(PROVIDED RECORDS begins)
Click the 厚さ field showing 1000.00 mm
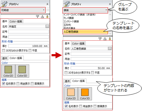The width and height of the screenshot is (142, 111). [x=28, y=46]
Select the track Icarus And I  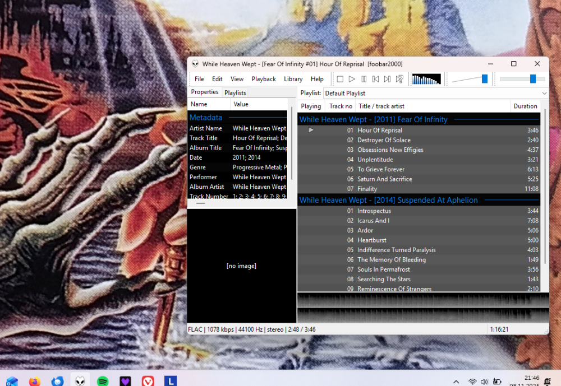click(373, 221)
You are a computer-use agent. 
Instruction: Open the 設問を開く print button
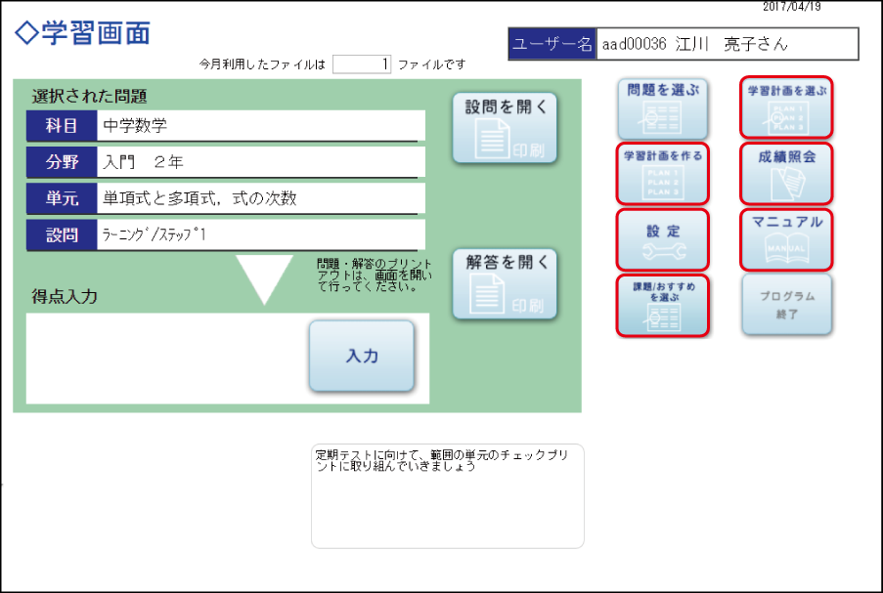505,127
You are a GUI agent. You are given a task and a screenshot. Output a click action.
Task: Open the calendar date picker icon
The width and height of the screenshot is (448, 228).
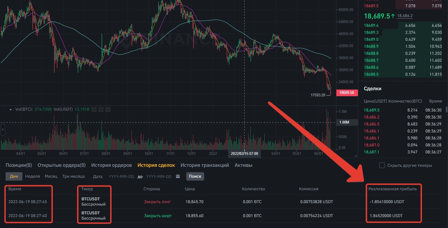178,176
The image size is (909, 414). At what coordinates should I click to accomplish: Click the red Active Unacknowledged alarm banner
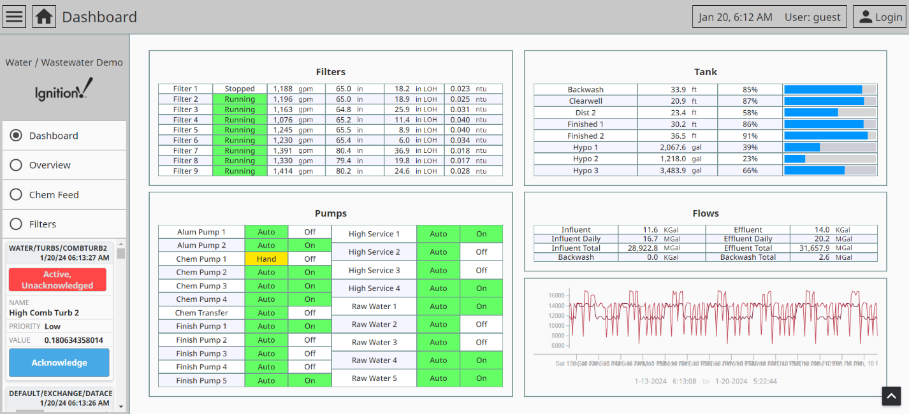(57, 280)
(PROVIDED RECORDS ends)
(PROVIDED RECORDS begins)
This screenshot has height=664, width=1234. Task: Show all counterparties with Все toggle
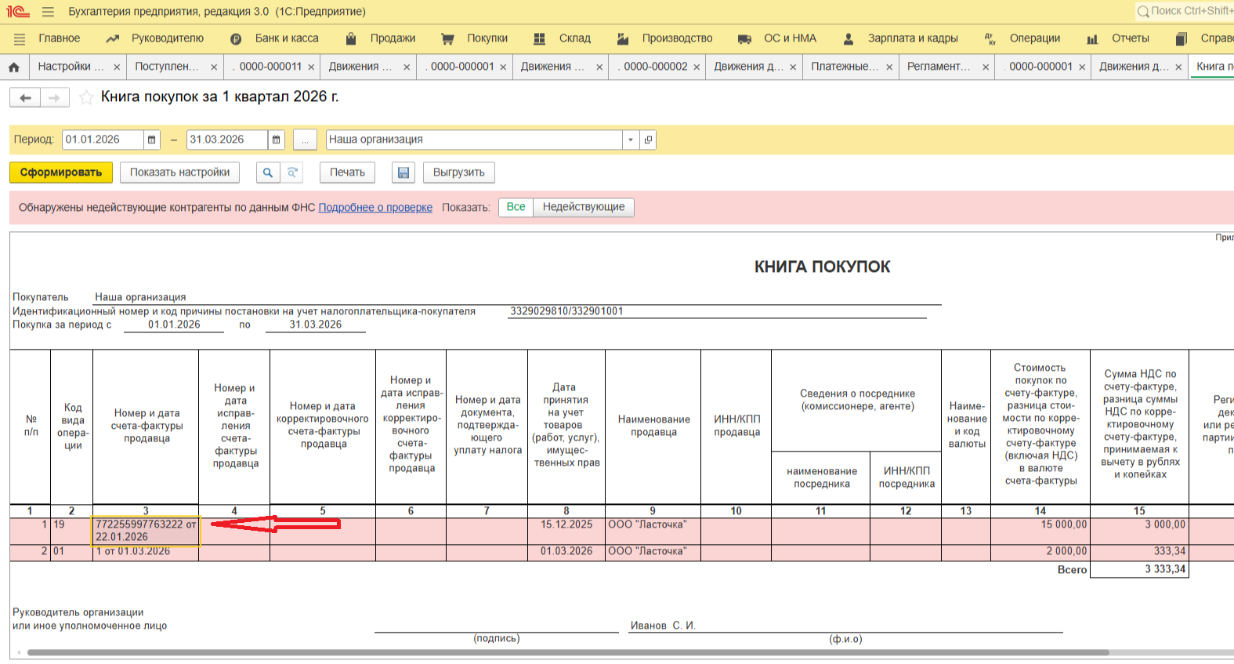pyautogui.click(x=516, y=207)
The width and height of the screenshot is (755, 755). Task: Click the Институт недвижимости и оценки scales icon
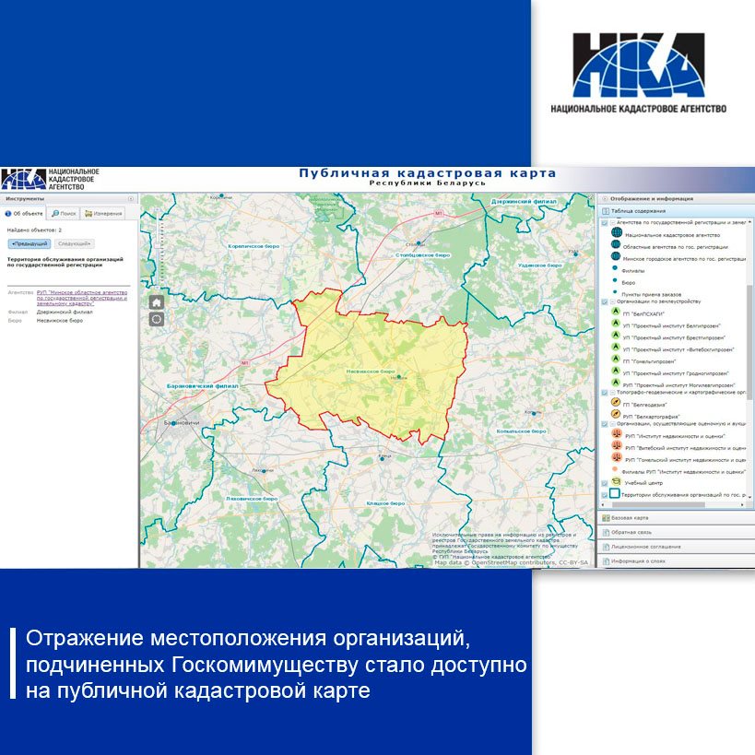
(PROVIDED RECORDS ends)
(PROVIDED RECORDS begins)
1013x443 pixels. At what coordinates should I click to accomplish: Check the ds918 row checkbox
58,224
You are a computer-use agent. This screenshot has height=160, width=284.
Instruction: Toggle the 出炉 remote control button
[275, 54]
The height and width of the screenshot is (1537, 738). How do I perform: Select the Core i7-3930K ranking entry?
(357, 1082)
(PROVIDED RECORDS ends)
TASK TO COMPLETE
Go through the data above and find the lines with the word "icon". Copy each of those lines.

REPLY TO THE EXERCISE
Task: Open the calendar date picker icon
The width and height of the screenshot is (755, 755). Task: Click the Институт недвижимости и оценки scales icon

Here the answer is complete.